DIRECTIONS
Copy down the material from the line containing "Given: Uncheck the 电压 curve checkbox" through the line containing "Looking at the", unchanged.

SOURCE MATERIAL
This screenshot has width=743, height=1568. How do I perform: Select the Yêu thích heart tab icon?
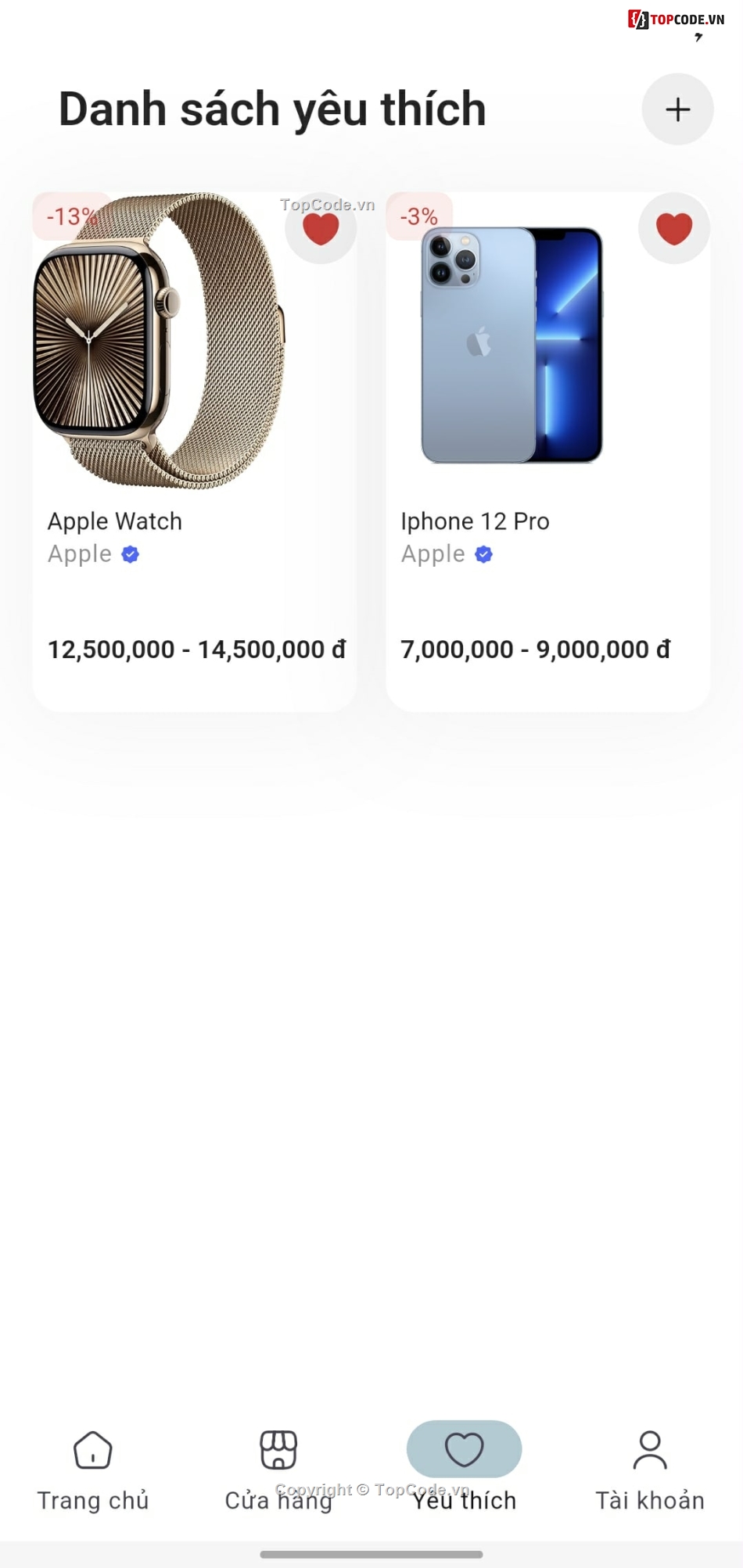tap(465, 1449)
--
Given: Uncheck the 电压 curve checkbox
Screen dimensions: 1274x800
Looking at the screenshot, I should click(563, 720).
---
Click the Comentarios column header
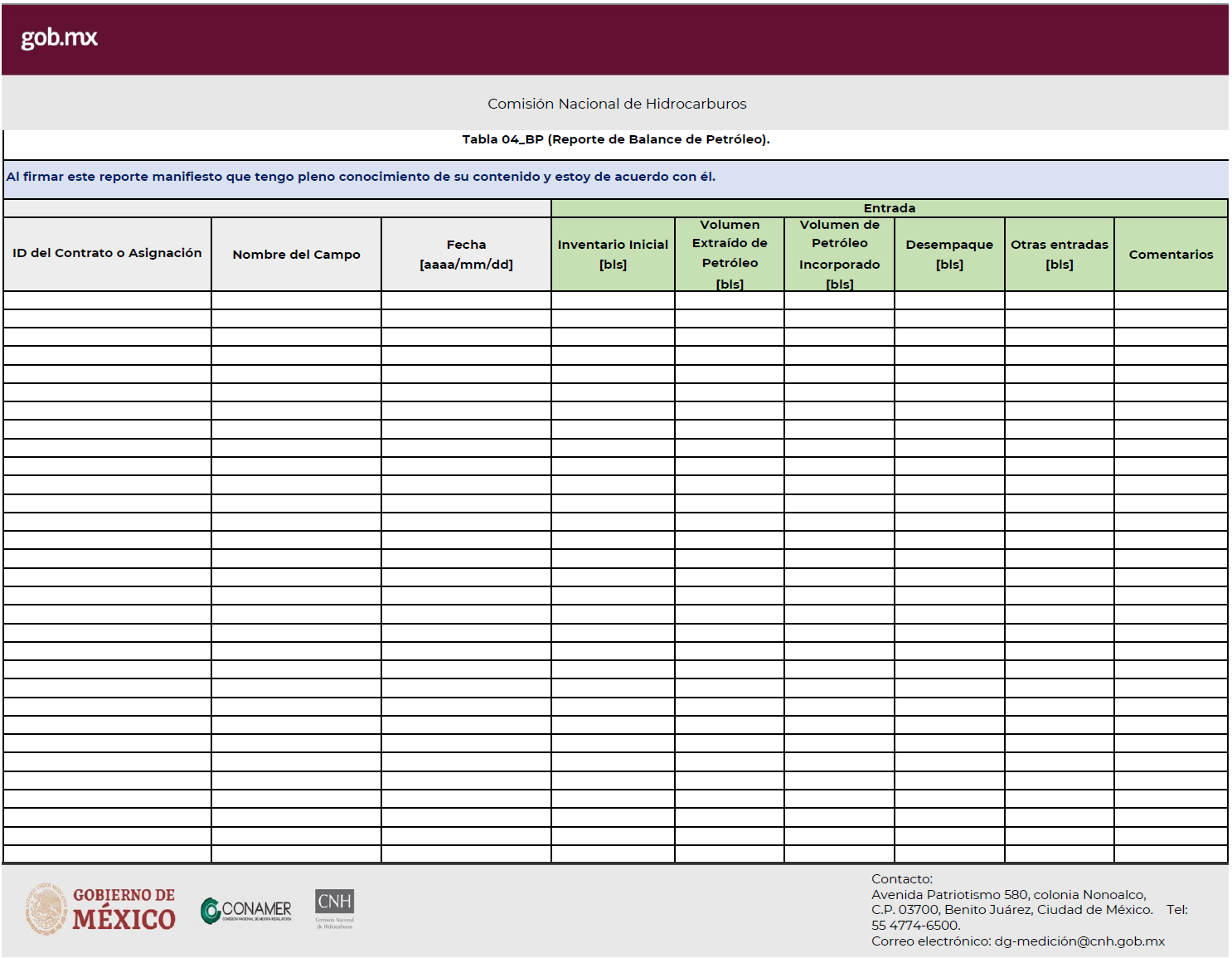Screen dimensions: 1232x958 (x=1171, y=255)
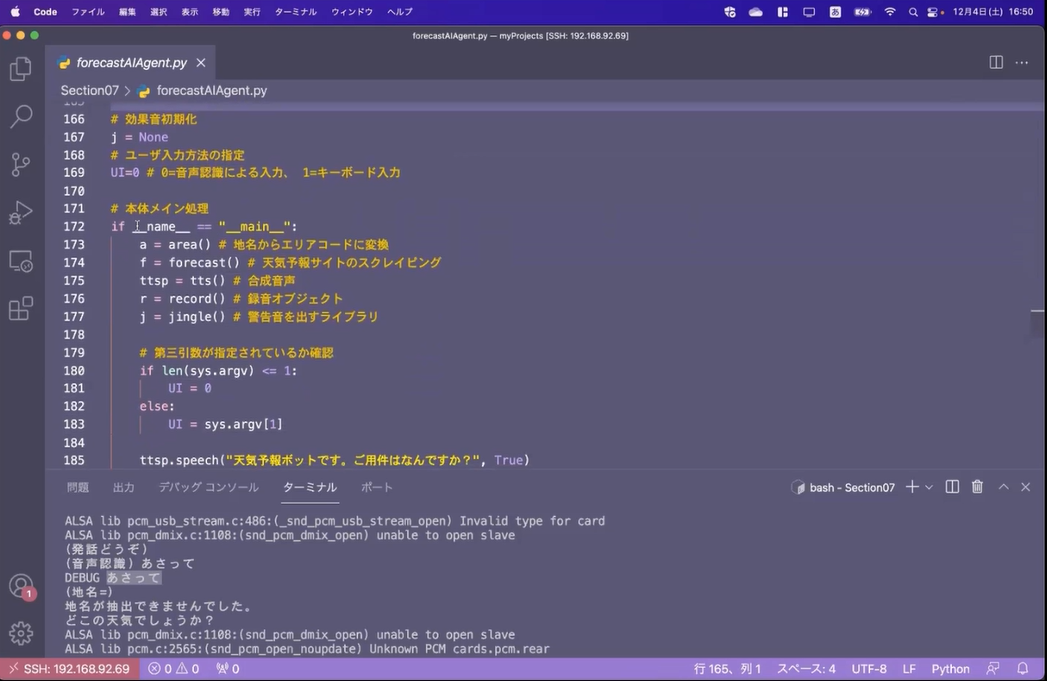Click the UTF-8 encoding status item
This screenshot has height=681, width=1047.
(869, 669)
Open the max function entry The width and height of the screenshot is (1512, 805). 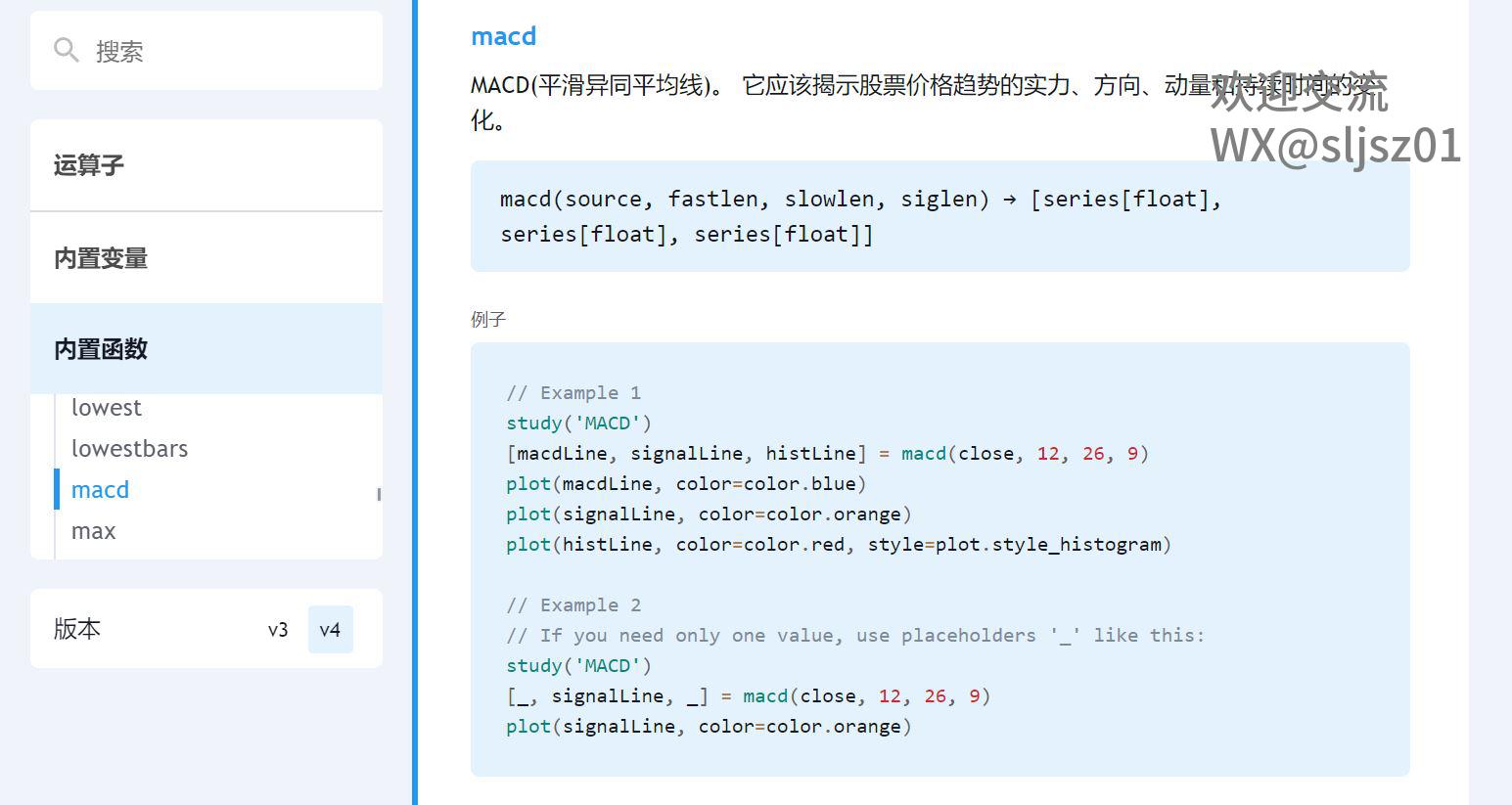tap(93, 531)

SOLUTION FOR THIS EXERCISE
Given: Uncheck the 电压 curve checkbox
Screen dimensions: 1274x800
Looking at the screenshot, I should click(563, 720).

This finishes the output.